Judgments about what a decent lifestyle means for someone in the rich Global North should consider the circumstances of all people living in the poor regions of the Global South. Well-informed citizen assemblies may be the only deliberative forum in which such numbers can be determined. It is only fair and just, that decisions about reducing inequalities in emissions and inequalities in material consumption, are not made at government level, but in a bottom-up approach, where the people themselves decide the boundaries of fairness.
Questions to be answered by citizen assemblies: Should all humans have the same limit to air travel? Should all humans have the same limit to how much gasoline they can use? Should all humans have the same limit to how many renewable kilowatts of electricity they can use? Should all humans have access to free quality healthcare and education? Should all humans have a guaranteed livable minimum income? These are just a few of the many questions on the reformist roster.
Anything less than these fundamental reforms would fail to reform the system. Citizen assemblies remove the suspicions people have with the electoral system, and with corruptible politicians. Regular people are selected at random to participate in citizen assemblies. This method of selection answers directly concerns about fairness and genuine representation, since anyone could be selected.
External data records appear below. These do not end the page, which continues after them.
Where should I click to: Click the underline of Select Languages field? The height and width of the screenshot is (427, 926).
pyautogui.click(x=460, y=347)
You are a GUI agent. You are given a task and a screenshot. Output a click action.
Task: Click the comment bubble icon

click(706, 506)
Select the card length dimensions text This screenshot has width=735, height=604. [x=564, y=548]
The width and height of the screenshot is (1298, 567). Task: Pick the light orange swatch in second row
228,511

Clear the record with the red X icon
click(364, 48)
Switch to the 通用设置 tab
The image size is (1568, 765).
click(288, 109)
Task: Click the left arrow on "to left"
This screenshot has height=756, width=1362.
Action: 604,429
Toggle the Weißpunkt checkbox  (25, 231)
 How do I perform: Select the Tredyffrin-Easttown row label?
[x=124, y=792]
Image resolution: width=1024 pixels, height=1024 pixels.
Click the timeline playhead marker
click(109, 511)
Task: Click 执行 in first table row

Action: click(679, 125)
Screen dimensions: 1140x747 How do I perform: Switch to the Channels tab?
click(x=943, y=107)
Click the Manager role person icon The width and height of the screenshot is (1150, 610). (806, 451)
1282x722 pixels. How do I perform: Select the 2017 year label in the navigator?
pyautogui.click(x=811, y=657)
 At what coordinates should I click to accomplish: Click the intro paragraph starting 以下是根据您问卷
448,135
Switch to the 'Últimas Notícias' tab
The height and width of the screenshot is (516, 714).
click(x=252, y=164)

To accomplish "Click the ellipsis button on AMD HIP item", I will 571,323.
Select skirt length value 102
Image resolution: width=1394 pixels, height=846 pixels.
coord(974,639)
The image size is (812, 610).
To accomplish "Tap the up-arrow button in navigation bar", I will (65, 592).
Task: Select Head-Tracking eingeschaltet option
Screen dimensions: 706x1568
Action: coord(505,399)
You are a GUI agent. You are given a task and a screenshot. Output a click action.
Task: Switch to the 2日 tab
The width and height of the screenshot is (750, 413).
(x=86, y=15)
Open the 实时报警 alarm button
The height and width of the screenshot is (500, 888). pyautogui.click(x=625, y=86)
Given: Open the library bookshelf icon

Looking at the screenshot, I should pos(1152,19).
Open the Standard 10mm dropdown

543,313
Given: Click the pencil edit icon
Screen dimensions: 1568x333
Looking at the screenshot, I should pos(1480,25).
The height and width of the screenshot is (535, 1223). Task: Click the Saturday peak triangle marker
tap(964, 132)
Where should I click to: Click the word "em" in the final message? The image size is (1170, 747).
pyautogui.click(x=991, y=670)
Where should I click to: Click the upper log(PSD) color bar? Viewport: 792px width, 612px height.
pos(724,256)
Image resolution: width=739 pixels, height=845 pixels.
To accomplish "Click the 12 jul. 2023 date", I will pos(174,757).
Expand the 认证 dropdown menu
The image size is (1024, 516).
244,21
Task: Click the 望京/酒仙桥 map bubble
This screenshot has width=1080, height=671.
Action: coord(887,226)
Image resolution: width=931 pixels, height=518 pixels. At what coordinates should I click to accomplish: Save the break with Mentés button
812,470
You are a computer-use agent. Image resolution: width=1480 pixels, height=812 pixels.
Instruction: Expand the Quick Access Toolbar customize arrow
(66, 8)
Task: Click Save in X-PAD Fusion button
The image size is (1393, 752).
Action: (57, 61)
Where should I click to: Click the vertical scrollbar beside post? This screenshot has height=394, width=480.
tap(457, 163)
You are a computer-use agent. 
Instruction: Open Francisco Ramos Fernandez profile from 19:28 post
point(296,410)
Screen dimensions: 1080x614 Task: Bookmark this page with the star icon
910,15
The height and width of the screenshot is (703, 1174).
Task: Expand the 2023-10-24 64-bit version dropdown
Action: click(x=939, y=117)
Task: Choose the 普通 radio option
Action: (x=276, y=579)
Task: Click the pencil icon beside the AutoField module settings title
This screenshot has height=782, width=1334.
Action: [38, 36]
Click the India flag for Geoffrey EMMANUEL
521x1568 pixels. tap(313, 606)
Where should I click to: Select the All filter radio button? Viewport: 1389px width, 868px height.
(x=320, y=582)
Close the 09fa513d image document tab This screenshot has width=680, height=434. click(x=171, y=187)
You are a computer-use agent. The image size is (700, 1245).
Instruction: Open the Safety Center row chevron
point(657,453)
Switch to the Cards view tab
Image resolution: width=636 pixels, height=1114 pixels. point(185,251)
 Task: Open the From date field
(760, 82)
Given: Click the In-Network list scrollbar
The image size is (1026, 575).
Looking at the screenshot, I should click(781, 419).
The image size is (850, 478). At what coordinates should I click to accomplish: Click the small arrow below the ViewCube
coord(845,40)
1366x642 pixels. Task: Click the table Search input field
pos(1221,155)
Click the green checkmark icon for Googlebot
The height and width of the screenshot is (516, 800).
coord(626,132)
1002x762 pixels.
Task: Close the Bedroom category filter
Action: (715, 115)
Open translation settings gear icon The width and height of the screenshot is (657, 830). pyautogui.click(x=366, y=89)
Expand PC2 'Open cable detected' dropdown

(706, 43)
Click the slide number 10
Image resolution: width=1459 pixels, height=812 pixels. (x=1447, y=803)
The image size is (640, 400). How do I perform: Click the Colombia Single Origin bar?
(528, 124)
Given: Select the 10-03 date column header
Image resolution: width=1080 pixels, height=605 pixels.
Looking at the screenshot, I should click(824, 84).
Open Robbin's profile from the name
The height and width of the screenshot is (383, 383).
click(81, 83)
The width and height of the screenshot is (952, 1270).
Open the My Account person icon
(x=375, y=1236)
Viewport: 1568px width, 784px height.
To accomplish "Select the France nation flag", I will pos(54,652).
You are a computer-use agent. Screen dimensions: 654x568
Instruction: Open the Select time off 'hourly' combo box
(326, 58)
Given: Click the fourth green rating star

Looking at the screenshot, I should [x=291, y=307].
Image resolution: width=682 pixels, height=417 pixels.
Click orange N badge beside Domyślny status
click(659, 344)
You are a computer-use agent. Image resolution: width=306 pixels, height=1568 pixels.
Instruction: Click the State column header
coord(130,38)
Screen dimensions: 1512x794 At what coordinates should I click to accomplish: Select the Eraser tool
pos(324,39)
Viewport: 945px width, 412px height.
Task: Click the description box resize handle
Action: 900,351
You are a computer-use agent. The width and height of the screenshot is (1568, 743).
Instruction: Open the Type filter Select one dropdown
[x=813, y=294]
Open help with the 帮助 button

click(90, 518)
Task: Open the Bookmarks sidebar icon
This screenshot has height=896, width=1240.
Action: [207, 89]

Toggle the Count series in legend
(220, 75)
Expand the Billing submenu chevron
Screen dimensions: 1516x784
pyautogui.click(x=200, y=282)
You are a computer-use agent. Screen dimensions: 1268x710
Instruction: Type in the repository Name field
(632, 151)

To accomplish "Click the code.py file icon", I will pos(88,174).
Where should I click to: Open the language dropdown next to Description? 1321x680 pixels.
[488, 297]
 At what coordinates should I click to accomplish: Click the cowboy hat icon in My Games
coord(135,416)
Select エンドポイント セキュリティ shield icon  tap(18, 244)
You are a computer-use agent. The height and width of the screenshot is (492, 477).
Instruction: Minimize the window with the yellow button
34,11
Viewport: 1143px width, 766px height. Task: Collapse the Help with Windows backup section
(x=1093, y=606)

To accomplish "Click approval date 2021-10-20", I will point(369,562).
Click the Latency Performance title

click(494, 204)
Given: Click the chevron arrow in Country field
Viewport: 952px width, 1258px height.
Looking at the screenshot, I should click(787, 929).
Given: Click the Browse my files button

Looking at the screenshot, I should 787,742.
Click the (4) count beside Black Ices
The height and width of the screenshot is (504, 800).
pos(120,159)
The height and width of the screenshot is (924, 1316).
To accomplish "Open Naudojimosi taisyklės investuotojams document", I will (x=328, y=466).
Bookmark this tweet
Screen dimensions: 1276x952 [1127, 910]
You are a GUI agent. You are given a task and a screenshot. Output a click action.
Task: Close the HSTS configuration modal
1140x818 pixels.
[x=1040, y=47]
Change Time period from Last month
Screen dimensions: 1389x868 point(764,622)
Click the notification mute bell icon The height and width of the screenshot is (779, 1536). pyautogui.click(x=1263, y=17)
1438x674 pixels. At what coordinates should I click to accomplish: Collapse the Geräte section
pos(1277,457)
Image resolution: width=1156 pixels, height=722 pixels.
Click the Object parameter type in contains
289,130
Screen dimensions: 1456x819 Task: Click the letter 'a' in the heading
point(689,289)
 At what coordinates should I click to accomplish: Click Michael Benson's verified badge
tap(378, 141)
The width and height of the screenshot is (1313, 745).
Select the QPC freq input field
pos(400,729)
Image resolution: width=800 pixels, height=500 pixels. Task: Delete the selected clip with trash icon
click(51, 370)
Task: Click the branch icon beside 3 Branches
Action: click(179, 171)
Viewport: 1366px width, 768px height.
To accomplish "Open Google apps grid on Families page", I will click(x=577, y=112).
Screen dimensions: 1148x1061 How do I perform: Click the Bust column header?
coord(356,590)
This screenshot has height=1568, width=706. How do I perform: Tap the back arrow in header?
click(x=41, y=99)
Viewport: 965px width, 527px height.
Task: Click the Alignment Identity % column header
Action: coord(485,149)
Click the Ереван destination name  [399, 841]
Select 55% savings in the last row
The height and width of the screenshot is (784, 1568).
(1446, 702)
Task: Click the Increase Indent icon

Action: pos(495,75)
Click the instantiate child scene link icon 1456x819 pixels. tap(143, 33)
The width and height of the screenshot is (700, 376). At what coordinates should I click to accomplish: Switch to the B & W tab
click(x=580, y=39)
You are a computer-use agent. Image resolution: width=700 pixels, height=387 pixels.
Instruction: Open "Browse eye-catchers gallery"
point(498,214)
Degrowth means the phasing in of economic democracy and the phasing in wellbeing economics. Degrowth is asking these important questions, and many more, that are fundamental to creating a new economy. There is simply no path forward without deciding democratically how fairness should be distributed between all citizens, and also between nations.
Fascism rises when fairness has stopped being the center of public discourse. When leaders are obsessed with talks about identity, meritocracy for the privileged, rewards for the famous and the powerful, they create a void in the soul that seeks to be filled with divisive emotions. Bringing back serious debates about fairness, with citizens assemblies created for this purpose, can restore the wounded soul, save us from fascism, and take us out of the climate crisis and social crisis.